The SMART (Self-Monitoring, Analysis, and Reporting Technology) self-test log shows critical information about your drive's health. In your case, /dev/sde
reports multiple "Completed: read failure" entries:
# smartctl -l selftest /dev/sde
...
# 1 Extended offline Completed: read failure 90% 8981 976642822
# 3 Extended offline Completed: read failure 90% 8981 976642822
This is significantly different from healthy drives that show "Completed without error". The repeated failures at the same LBA (Logical Block Address) 976642822 strongly suggest physical media degradation.
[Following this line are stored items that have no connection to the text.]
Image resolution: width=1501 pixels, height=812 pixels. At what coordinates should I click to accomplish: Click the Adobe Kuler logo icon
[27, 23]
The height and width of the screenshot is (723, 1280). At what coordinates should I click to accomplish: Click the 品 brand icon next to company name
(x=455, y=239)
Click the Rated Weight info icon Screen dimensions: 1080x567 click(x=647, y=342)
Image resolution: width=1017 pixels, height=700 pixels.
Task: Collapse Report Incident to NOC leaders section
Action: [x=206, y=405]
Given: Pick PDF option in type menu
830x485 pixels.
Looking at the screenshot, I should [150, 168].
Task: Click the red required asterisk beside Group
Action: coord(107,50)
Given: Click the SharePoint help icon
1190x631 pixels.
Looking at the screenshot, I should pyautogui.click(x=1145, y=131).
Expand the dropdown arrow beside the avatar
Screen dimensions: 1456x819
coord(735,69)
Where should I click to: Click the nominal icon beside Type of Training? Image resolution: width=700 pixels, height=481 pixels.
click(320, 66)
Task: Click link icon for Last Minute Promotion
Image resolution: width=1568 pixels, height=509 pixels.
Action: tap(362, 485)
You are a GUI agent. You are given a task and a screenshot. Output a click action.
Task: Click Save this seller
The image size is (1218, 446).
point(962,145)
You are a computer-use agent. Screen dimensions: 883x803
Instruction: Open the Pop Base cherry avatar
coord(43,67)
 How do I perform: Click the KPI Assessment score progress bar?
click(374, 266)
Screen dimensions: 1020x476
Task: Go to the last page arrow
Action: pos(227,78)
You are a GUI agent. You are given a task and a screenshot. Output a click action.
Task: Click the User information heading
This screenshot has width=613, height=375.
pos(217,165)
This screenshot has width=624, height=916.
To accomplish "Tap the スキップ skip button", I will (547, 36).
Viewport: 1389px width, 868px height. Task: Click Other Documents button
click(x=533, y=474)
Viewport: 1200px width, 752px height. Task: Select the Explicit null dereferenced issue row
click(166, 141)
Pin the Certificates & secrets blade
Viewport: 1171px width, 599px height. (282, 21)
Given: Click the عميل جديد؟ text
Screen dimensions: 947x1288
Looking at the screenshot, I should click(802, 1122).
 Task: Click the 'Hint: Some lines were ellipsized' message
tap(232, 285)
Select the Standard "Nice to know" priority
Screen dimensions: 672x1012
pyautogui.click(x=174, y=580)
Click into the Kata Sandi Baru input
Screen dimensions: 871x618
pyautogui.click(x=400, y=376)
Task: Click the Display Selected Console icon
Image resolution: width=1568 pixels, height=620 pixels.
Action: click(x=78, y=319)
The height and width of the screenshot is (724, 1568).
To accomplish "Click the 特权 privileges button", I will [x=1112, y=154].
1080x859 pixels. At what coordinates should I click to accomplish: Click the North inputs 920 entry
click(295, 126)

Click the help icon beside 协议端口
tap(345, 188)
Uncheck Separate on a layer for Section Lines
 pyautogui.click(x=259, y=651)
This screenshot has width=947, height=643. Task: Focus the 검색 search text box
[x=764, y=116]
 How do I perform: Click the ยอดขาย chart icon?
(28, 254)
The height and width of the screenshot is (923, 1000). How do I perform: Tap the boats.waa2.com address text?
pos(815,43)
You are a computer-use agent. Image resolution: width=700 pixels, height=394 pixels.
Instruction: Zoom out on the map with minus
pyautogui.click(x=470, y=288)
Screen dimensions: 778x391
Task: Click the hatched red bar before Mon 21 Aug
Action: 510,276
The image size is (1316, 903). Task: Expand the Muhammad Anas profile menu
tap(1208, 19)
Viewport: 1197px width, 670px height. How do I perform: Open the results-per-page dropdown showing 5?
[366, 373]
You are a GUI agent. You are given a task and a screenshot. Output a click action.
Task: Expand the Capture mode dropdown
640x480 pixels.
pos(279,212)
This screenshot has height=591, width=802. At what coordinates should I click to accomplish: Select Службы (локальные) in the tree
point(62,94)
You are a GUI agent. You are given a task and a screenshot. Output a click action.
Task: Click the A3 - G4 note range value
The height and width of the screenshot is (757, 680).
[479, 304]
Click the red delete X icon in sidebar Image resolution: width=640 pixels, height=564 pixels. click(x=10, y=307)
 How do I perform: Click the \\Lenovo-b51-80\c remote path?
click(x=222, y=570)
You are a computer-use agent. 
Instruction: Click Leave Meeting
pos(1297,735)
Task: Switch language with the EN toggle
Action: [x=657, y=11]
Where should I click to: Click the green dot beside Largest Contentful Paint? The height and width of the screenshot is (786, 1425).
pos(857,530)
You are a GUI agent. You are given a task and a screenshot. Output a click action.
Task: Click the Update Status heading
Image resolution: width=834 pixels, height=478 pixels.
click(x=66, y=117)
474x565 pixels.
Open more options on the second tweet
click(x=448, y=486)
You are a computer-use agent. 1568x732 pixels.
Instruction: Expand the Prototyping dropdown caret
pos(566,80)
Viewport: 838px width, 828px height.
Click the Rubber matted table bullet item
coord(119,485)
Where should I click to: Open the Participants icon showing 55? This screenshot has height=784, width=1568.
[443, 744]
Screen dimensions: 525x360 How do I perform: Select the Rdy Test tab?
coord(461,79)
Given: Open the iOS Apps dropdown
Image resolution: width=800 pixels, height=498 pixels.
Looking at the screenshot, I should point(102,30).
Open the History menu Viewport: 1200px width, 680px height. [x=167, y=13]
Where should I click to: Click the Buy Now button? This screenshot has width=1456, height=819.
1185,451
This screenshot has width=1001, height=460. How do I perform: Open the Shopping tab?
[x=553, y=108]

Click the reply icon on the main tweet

While the drive might appear functional now, these attributes deserve attention:
197 Current_Pending_Sector 0x0032 200 200 000 Old_age Always - 1
198 Offline_Uncorrectable 0x0030 200 200 000 Old_age Offline - 0
The presence of even 1 pending sector (197) means your drive has identified sectors it can't reliably read but hasn't yet reallocated them.
Run these commands to gather more evidence:
# Check overall health
smartctl -H /dev/sde
# Get full attribute details
smartctl -A /dev/sde
# Attempt to read the problematic LBA
dd if=/dev/sde bs=512 count=1 skip=976642822 of=/tmp/test_lba
If you need to recover data from this potentially failing drive:
# Create a raw image first (safer than direct copying)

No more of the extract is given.